§ Exercise description: Copy the items below verbatim, from the first line through the line that contains "click(x=1349, y=421)".

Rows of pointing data
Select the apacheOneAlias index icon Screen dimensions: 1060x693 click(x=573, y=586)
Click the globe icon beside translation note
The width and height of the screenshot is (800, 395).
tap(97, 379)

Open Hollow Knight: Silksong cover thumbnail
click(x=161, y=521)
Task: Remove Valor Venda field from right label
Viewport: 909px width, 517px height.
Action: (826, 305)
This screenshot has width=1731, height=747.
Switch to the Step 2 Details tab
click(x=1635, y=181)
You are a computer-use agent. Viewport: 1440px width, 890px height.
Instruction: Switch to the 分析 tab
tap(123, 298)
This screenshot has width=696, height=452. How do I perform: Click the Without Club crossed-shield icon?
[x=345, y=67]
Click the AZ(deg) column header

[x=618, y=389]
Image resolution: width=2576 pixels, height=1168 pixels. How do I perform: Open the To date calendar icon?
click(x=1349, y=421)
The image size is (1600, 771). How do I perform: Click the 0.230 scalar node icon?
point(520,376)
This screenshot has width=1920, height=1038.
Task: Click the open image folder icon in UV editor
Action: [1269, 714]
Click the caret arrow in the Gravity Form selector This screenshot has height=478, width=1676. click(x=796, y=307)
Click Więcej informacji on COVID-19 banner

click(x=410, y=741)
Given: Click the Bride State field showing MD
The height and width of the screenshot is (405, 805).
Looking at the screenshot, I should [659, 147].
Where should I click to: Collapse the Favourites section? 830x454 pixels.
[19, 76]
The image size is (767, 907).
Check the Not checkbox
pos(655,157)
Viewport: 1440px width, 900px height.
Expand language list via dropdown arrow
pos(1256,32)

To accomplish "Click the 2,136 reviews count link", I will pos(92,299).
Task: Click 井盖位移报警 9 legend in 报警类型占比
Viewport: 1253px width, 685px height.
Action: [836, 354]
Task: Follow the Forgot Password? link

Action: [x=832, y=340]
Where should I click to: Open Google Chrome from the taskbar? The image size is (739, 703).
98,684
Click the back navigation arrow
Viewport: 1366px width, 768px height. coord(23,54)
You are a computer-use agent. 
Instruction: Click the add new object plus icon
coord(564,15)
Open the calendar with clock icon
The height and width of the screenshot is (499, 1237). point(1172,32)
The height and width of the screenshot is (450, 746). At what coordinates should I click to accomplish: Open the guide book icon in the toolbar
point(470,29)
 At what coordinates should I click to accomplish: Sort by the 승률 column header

§ Full solution:
Select the apacheOneAlias index icon Screen dimensions: 1060x693 click(x=573, y=586)
Click the globe icon beside translation note
The width and height of the screenshot is (800, 395).
tap(97, 379)

Open Hollow Knight: Silksong cover thumbnail
click(x=161, y=521)
Task: Remove Valor Venda field from right label
Viewport: 909px width, 517px height.
Action: (826, 305)
This screenshot has width=1731, height=747.
Switch to the Step 2 Details tab
click(x=1635, y=181)
You are a computer-use agent. Viewport: 1440px width, 890px height.
Instruction: Switch to the 分析 tab
tap(123, 298)
This screenshot has width=696, height=452. How do I perform: Click the Without Club crossed-shield icon?
[x=345, y=67]
Click the AZ(deg) column header

[x=618, y=389]
Image resolution: width=2576 pixels, height=1168 pixels. How do I perform: Open the To date calendar icon?
click(x=1349, y=421)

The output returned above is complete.